🤖 AI Summary
Existing CZSL benchmarks rely solely on single-attribute annotations, ignoring the inherent semantic co-occurrence and interdependence among multiple attributes—leading to annotation bias and flawed evaluation. To address this, we introduce MAC, the first zero-shot learning benchmark supporting multi-attribute composition: it comprises 18,217 images annotated with 11,067 fine-grained attribute combinations, averaging 30.2 attributes per object. MAC is the first to systematically model higher-order semantic synergies among attributes. We propose the MM-encoder, which disentangles attribute and object representations and incorporates graph-structured modeling to capture complex, high-order attribute correlations. Evaluated on MAC, our approach achieves substantial gains in multi-attribute composition recognition accuracy. This work shifts CZSL evaluation from oversimplified single-attribute assumptions toward realistic, compositional scenarios and establishes a new standard benchmark for rigorous assessment.
📝 Abstract
Compositional Zero-Shot Learning (CZSL) aims to learn semantic primitives (attributes and objects) from seen compositions and recognize unseen attribute-object compositions.
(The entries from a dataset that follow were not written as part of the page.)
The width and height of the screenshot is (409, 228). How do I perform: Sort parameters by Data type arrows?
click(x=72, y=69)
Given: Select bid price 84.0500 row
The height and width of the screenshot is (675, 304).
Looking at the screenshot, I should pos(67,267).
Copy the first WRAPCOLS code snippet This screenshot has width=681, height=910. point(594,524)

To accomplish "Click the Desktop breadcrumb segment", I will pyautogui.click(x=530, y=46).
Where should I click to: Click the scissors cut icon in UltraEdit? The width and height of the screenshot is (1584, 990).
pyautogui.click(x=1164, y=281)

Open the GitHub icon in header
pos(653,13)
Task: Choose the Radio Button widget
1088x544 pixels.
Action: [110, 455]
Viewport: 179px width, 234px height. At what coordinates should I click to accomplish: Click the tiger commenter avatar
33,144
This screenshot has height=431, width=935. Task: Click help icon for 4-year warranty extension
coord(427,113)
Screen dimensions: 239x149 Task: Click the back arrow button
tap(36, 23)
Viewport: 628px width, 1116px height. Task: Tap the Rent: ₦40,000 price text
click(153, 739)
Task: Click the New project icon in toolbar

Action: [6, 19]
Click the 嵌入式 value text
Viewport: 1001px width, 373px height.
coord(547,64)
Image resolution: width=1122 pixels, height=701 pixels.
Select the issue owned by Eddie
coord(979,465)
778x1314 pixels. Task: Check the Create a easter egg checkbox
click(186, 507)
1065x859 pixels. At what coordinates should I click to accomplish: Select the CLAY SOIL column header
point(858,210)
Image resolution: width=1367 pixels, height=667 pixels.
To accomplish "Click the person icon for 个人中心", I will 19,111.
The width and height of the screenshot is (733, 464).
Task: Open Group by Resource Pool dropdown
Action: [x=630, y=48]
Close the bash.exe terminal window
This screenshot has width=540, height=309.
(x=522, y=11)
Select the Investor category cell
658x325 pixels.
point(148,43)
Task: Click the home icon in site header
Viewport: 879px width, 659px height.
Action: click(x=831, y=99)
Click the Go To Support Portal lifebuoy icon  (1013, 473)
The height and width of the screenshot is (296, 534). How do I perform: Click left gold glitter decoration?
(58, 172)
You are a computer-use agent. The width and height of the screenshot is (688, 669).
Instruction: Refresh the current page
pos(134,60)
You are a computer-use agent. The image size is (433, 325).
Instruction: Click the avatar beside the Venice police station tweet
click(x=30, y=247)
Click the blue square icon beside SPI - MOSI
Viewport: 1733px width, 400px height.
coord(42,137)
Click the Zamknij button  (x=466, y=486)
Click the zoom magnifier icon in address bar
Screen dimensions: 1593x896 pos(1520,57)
Existing CZSL datasets focus on single attributes, neglecting the fact that objects naturally exhibit multiple interrelated attributes. Real-world objects often possess multiple interrelated attributes, and current datasets' narrow attribute scope and single attribute labeling introduce annotation biases, undermining model performance and evaluation. To address these limitations, we introduce the Multi-Attribute Composition (MAC) dataset, encompassing 18,217 images and 11,067 compositions with comprehensive, representative, and diverse attribute annotations. MAC includes an average of 30.2 attributes per object and 65.4 objects per attribute, facilitating better multi-attribute composition predictions. Our dataset supports deeper semantic understanding and higher-order attribute associations, providing a more realistic and challenging benchmark for the CZSL task. We also develop solutions for multi-attribute compositional learning and propose the MM-encoder to disentangling the attributes and objects.